Monday, February 6, 2012

To Promote the Arts: The Grey Album and the Copyright Clause


The Grey Album, a mash-up of the Beatles’ White Album and Jay-Z’s Black Album, was released in 2004 by a producer called Danger Mouse.  It soon caused a storm of controversy when record label EMI (which holds the copyright on many of the tracks from The White Album) attempted to block distribution of the album. Danger Mouse’s fans and activists for loosening copyright restriction protested with a day of civil disobedience during which multiple websites offered the album as a free download. Today the case of The Grey Album is often cited as a quintessential example of the issues surrounding remixing, sampling, and copyright.

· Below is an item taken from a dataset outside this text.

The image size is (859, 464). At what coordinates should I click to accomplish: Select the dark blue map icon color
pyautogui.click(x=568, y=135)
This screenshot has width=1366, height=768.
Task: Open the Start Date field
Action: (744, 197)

US copyright law is based on the “Copyright Clause”, Article 1, Section 8, Clause 8 of the Constitution, which states that Congress shall have the power “To promote the Progress of Science and useful Arts, by securing for limited Times to Authors and Inventors the exclusive Right to their respective Writings and Discoveries.” Now, whether or not music constitutes a “useful Art” may be up for debate, but the language is sufficiently vague that challenging the idea of holding a copyright on music in court would probably not hold up, and “useful Art” is essentially considered to cover all forms of artistic expression. The justification for copyright is, interestingly, not explicitly economic (to allow authors/inventors to profit from the “fruit of their labors”, as the common formulation goes), but rather to promote the arts and sciences themselves. The implication, however, is that this promotion happens by rewarding creators and inventors with the right to make a profit off of their work.

However, the case of The Grey Album gives us a perfect example of the ways in which US copyright law can be used, not to promote the progress of the arts and sciences, but to suppress artistic creations. The White Album was successful in its own time, and one can hardly make the argument that allowing it to be sampled and remixed would in any way detract from its sales, much less hinder the progress of Art itself! Artists are hardly going to hesitate to make albums simply because they fear them being remixed by other artists.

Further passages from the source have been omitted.